Instrucciones:
A – En el fragmento sobre el oro, un buen amigo dice que lo escrito ayer no puede ser exacto. Explica en una a tres oraciones por qué lo piensa, según el propio fragmento.
B – Contesta estas preguntas con lo que dice el fragmento sobre el oro:
(i) ¿Qué recibían los marinos fenicios a cambio del oro?
(ii) ¿Qué se hizo con el oro de Lydia?
(iii) ¿A quiénes convirtió el oro de Nubia en los hombres más poderosos de la Tierra?
C – Haz una lista con todos los oros que el fragmento nombra uno por uno después de la frase "Se ha llevado por delante todo el oro.".

Fragmento:
▼

Joludi Blog

Sep 18
¡Conseguid el oro!.
Me ha dicho un buen amigo que no puede ser exacto lo que escribí ayer respecto al oro. Parece muy difícil de creer (“muy fuerte”, como se dice ahora) que todo el oro extraído de la tierra a lo largo de los siglos pueda caber...

¡Conseguid el oro!.

Me ha dicho un buen amigo que no puede ser exacto lo que escribí ayer respecto al oro. Parece muy difícil de creer (“muy fuerte”, como se dice ahora) que todo el oro extraído de la tierra a lo largo de los siglos pueda caber cómodamente en los depósitos de uno sólo de los miles petroleros que navegan en estos momentos por los mares. Y parece aún más difícil de creer que la gigantesca crisis financiera en la que estamos metidos, haya producido un agujero cuyo valor supera al de todo ese oro.

Pero así es. La crisis se ha llevado por delante algo que vale más que todo el dorado metal trabajosamente sacado de las vísceras del planeta.

Se ha llevado por delante todo el oro.

El inmenso oro de Nubia que hizo a los Faraones los hombres más poderosos de la Tierra.

El oro de Lydia con el que se fundieron las primeras monedas que enseñaron al hombre lo fácil que es comprarlo todo.

El oro que los marinos fenicios cambiaban por azafrán y estaño. El oro del becerro dorado al que veneraron los judíos. El oro del Tabernáculo que luego construyeron siguiendo órdenes divinas.

▲

Datos en bruto:
▼

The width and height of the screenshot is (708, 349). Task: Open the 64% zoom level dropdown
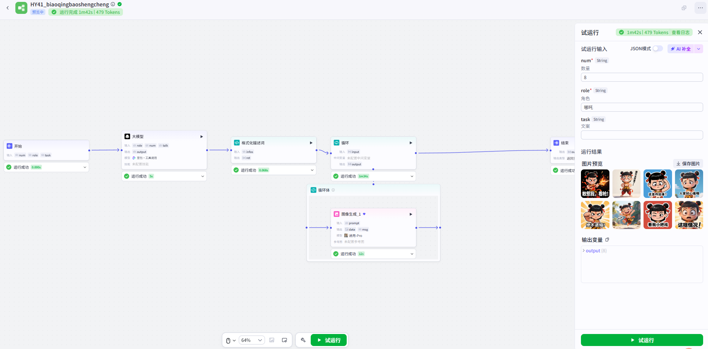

▲

Respuestas del ejercicio:
A – Parece muy difícil de creer que todo el oro sacado de la tierra durante siglos quepa cómodamente en los depósitos de un solo petrolero. Y parece aún más difícil de creer que la crisis financiera haya dejado un agujero que vale más que todo ese oro.

B –
(i) Azafrán y estaño.
(ii) Con él se fundieron las primeras monedas.
(iii) A los Faraones.

C –
- El oro de Nubia
- El oro de Lydia
- El oro que los marinos fenicios cambiaban por azafrán y estaño
- El oro del becerro dorado
- El oro del Tabernáculo